Seperti halnya yang dialami kelompok Tani Makmur ll, Dusun Beciro, Desa Jumputrejo, Kec. Sukodono, Sidoarjo, Jawa Timur. Sesuai dengan pengajuan RDKK tahun 2021, seharusnya Poktan
Tani Makmur ll, mendapatkan jatah pupuk subsidi sebanyak 16,75 ton. Namun Poktan tersebut, hanya mendapatkan 3 ton pupuk subsidi.

“Anggota kami 90 orang petani, luas lahan sawah garapan seluruhnya 35 hektar, tapi hanya dikirim pupuk subsidi 3 ton, sedangkan yang 13,7 ton entah kemana,” kata H. Giman ketua kelompok tani makmur ll, Minggu (21/02).

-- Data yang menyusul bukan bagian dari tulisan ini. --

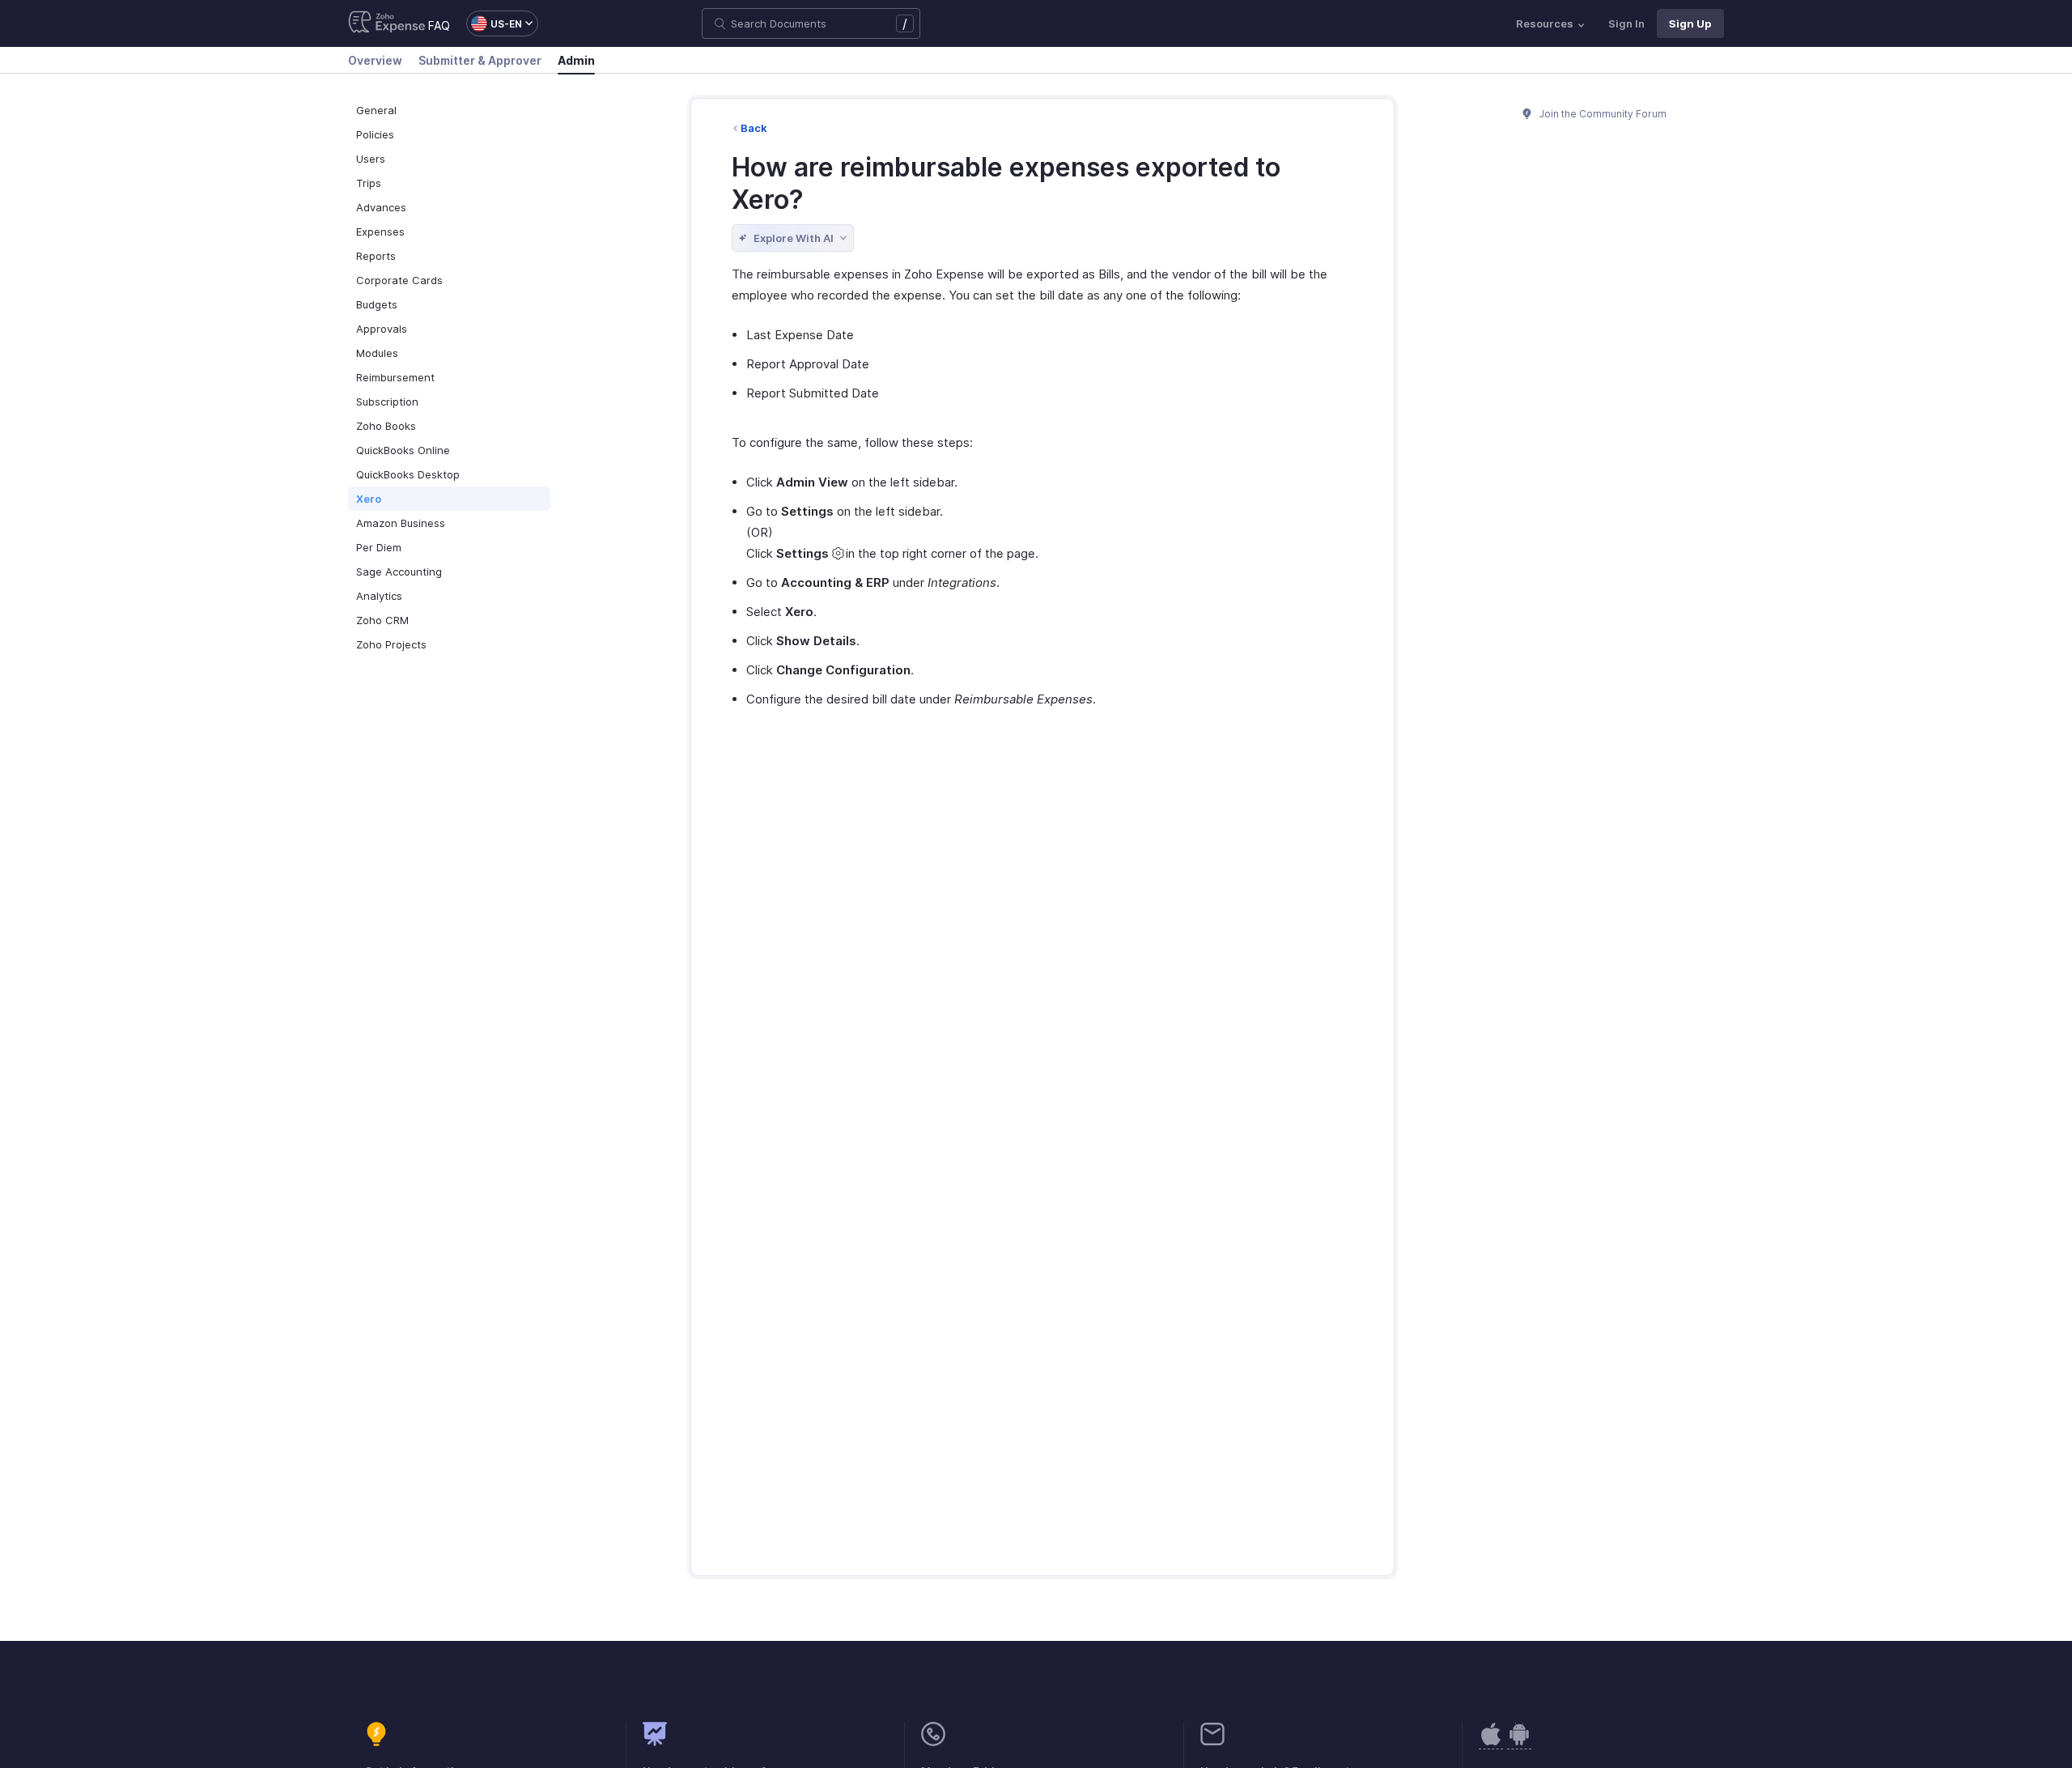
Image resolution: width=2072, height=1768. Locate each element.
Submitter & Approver (479, 60)
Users (370, 158)
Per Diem (378, 547)
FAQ (439, 25)
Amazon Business (400, 522)
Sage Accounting (399, 571)
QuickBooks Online (403, 450)
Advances (381, 207)
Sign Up (1690, 23)
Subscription (387, 401)
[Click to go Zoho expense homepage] (387, 23)
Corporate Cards (399, 280)
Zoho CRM (382, 620)
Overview (375, 60)
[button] (494, 23)
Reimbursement (395, 377)
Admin (576, 60)
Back (754, 127)
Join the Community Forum (1602, 114)
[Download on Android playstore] (1491, 1742)
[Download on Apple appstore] (1519, 1742)
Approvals (381, 328)
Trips (368, 182)
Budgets (376, 304)
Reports (376, 255)
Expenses (380, 231)
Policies (375, 134)
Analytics (379, 595)
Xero (368, 498)
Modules (377, 352)
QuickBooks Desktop (408, 474)
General (376, 110)
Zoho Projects (391, 644)
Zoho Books (386, 425)
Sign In (1626, 23)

Lantaran pupuk subsidi yang dikirim cuma 3 ton, H. Giman bingung cara membaginya. Dan sempat beberapa kali bersitegang dengan para petani. Ia pun melaporkan kejadian itu ke Pemdes Jumputrejo. Namun Pemdes Jumputrejo terkesan lepas tangan dan tak ada solusi untuk mencari keberadaan 13,7  ton pupuk subsidi itu.

“Tiap tahun pengiriman pupuk subsidi selalu tak sesuai RDKK. Tahun kemarin cuma dikirim 6 ton. Tapi Petani masih diam, meskipun sudah keterlaluan. Tapi tahun ini sangat keterlaluan sekali,” ujarnya.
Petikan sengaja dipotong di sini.